Les transplantations cardiaques n'étaient pas vitales mais hétérotopiques - le cœur du porc était attaché au système circulatoire du babouin et était capable de battre, mais il n'avait pas à pomper le sang, puisque le cœur du babouin restait en place. Mohiuddin dit que le cœur du cochon n'a cédé que lorsqu'il a décidé d'arrêter de donner au babouin les nouveaux médicaments immunobloquants qu'il avait utilisés. Nous pensons que cela aurait pu durer éternellement, dit-il. Je dirais que 60% de l'amélioration était due à l'organe et 40% à de meilleurs médicaments.

Reichart qualifie la survie de ces cœurs de porc de percée majeure. Il dit : Cela nous donne à tous l'espoir que la xénotransplantation cardiaque fonctionne. Ces cœurs sont restés normaux, c'est incroyable. Cependant, il pense que personne ne devrait prévoir quand une greffe chez l'homme pourrait avoir lieu. En effet, les chirurgiens doivent encore remplacer complètement le cœur d'un babouin par celui de ces porcs et montrer qu'il maintient l'animal en vie. Il ne serait pas sérieux de donner un calendrier d'utilisation chez l'homme, dit-il.

Mohiuddin dit qu'il va bientôt commencer à essayer de remplacer entièrement les cœurs de babouin. Les organes qu'il utilisait auparavant avaient trois altérations génétiques, mais les prochains en auront sept. S'ils survivent, nous pouvons alors envisager des essais cliniques, dit-il. On s'attendrait à ce que les premiers receveurs humains soient des cas particuliers, comme quelqu'un qui a besoin d'un organe comme pont jusqu'à ce qu'un donneur humain devienne disponible.

Les transplantations pulmonaires seront plus difficiles, car les poumons sont imprégnés de vaisseaux sanguins et fortement exposés au système immunitaire.
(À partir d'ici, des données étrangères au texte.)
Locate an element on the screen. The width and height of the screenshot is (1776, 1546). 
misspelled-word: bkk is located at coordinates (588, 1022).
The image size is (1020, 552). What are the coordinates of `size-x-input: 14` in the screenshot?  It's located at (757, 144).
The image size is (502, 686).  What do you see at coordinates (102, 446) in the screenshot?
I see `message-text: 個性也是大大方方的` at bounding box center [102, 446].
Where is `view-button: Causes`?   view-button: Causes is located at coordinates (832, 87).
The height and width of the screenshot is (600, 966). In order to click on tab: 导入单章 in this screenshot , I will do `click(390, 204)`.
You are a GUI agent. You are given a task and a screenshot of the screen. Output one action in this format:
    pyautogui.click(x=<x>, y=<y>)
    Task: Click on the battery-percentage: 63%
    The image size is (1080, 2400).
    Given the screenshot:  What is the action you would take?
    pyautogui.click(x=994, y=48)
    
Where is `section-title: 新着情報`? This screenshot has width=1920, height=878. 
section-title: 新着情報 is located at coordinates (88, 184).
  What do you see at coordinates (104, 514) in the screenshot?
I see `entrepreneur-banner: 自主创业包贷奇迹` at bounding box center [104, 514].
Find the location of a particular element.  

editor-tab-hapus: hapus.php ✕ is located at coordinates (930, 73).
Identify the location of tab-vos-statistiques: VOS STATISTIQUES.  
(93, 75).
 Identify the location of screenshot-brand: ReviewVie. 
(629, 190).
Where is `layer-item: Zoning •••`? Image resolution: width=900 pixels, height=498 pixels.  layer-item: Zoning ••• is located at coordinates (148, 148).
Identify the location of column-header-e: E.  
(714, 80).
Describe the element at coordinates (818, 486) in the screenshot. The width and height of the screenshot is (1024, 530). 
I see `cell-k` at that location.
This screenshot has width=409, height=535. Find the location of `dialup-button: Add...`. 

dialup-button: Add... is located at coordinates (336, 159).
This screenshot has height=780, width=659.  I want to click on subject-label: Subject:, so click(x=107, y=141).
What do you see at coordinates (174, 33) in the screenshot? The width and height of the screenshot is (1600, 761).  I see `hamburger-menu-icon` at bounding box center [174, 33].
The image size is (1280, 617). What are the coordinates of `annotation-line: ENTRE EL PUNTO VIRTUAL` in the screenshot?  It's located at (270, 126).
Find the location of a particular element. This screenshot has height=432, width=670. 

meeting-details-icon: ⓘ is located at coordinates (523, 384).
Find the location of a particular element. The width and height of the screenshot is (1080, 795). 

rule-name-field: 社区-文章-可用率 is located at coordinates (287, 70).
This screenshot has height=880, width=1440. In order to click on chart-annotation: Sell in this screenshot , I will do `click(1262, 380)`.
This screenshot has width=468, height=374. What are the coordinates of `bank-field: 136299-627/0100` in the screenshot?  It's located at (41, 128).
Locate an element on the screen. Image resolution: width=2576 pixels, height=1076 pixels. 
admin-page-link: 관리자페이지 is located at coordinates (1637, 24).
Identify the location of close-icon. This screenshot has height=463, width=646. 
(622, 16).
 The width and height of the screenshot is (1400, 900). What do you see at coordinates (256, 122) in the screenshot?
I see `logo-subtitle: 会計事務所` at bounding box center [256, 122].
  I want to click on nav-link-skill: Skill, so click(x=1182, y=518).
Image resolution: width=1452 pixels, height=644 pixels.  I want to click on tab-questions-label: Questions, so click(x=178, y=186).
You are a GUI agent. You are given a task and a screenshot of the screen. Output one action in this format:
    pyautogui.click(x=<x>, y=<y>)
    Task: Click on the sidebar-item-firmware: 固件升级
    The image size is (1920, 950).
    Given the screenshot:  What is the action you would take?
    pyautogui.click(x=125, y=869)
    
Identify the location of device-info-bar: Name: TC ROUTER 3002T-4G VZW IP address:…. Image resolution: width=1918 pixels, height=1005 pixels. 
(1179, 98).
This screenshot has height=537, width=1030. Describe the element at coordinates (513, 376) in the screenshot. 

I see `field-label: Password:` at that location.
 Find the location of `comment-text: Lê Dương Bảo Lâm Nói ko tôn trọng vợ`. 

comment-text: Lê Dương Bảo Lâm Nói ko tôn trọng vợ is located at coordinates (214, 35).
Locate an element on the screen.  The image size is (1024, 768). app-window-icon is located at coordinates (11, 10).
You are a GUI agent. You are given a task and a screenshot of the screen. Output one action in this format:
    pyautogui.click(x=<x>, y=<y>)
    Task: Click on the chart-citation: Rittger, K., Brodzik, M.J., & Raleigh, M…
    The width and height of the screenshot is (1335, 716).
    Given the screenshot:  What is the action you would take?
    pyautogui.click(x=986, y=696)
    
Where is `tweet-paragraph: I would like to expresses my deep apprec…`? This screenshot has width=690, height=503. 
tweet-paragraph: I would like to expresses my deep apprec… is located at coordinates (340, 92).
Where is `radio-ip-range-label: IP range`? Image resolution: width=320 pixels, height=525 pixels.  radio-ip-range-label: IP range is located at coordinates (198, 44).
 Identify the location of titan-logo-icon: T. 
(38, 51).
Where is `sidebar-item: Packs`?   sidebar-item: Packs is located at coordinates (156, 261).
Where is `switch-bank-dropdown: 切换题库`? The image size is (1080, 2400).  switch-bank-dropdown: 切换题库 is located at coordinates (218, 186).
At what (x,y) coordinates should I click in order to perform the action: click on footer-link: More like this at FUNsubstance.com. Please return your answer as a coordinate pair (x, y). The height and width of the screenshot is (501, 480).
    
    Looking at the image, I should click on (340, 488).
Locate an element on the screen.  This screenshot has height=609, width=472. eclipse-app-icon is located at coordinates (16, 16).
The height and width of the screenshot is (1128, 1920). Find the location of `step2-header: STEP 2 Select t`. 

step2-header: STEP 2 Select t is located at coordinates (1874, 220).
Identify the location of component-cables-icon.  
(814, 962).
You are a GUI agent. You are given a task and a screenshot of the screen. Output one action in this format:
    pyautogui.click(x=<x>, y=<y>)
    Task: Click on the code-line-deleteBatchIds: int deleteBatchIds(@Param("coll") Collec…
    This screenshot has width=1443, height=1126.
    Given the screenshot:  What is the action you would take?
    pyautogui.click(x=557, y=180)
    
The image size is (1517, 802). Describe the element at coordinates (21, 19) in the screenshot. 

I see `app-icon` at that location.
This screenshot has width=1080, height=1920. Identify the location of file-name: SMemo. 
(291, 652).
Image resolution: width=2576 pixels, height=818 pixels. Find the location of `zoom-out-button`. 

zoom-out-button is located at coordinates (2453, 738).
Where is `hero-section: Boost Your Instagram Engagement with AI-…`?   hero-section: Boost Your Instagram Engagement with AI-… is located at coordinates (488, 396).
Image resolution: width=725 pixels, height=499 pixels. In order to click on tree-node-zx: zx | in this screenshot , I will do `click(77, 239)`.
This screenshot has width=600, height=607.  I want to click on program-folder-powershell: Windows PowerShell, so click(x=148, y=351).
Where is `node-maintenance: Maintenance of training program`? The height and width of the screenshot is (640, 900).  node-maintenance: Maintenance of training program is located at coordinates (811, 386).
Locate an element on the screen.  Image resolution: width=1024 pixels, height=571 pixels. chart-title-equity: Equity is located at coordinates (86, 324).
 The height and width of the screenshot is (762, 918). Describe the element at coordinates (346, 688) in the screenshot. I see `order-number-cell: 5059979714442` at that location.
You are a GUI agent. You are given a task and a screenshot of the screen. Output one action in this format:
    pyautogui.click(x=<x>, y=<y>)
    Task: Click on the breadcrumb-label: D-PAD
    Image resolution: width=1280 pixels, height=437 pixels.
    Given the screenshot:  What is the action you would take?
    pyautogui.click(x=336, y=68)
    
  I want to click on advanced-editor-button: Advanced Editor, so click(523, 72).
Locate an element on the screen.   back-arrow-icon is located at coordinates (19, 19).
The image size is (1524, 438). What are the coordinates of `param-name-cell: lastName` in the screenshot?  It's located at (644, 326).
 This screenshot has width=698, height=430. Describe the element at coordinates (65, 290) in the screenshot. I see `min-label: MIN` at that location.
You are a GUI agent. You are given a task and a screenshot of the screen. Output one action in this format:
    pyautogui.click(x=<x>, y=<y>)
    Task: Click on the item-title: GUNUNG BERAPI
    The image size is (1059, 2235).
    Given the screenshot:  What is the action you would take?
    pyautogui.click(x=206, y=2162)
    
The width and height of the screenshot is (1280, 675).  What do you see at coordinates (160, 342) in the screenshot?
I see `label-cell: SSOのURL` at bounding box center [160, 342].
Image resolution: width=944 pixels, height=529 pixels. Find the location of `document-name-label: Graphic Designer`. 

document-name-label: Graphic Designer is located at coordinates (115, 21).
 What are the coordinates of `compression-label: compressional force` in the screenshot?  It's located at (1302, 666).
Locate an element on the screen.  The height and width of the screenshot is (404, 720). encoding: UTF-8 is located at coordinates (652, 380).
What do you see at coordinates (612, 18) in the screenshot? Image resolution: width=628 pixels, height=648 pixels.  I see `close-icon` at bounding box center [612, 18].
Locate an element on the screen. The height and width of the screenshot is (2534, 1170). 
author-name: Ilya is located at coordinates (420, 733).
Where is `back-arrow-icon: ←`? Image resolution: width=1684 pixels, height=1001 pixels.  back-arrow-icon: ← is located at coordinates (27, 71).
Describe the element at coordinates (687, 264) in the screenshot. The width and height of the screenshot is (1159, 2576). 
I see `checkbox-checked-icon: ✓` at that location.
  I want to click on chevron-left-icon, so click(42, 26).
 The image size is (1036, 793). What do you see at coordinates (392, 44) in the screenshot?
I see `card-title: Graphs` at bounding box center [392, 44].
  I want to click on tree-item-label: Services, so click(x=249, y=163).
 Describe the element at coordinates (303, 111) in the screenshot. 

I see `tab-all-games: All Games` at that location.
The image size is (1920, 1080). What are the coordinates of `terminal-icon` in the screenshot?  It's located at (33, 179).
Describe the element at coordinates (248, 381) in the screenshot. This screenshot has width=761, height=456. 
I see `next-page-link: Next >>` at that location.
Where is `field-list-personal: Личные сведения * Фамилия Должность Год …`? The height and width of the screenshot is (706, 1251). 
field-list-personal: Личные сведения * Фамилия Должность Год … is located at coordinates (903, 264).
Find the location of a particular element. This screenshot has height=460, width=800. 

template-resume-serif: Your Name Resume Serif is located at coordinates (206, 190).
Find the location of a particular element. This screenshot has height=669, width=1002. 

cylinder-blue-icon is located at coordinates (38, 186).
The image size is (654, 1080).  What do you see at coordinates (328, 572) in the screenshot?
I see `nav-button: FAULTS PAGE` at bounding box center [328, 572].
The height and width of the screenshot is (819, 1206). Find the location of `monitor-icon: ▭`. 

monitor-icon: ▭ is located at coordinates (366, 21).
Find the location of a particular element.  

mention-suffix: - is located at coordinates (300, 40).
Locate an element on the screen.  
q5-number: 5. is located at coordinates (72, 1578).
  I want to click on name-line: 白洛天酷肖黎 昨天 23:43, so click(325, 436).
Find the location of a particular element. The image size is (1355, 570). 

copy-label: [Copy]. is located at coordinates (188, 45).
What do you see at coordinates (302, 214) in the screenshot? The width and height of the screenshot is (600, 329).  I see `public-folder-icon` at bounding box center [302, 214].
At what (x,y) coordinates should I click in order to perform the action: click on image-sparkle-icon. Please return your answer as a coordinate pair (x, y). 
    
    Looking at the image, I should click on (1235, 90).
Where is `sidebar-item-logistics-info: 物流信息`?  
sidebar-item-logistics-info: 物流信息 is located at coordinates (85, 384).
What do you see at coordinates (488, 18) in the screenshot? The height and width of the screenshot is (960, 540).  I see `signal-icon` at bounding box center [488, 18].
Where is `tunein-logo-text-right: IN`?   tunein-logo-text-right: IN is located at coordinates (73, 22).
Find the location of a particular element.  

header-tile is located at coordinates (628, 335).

Jusqu'à présent, les greffes ne durent que quelques jours, dit Rothblatt. Elle a financé des recherches à l'Université du Maryland, où des poumons de porc sont perfusés avec du sang humain en laboratoire afin de mesurer la réponse immunitaire. Elle veut des poumons génétiquement modifiés pour des raisons personnelles, en raison d'un chagrin personnel, dit Reichart. Je pense que c'est une bonne chose, mais les poumons sont très difficiles.

Les chirurgiens de transplantation disent que l'un des plus grands obstacles auxquels ils sont confrontés est le coût immense de la réalisation d'expériences de xénotransplantation. Une seule chirurgie de transplantation coûte 100 000 $ et implique huit personnes. Ensuite, il y a le coût de la garde des primates, la bureaucratie de la réglementation des animaux et les subventions gouvernementales limitées. C'est là que l'intérêt personnel de Rothblatt et sa fortune ont fait la différence, disent-ils. C'est elle qui a rajeuni le domaine, dit Mohiuddin. Elle a de l'argent et un attachement personnel. Elle veut le faire rapidement.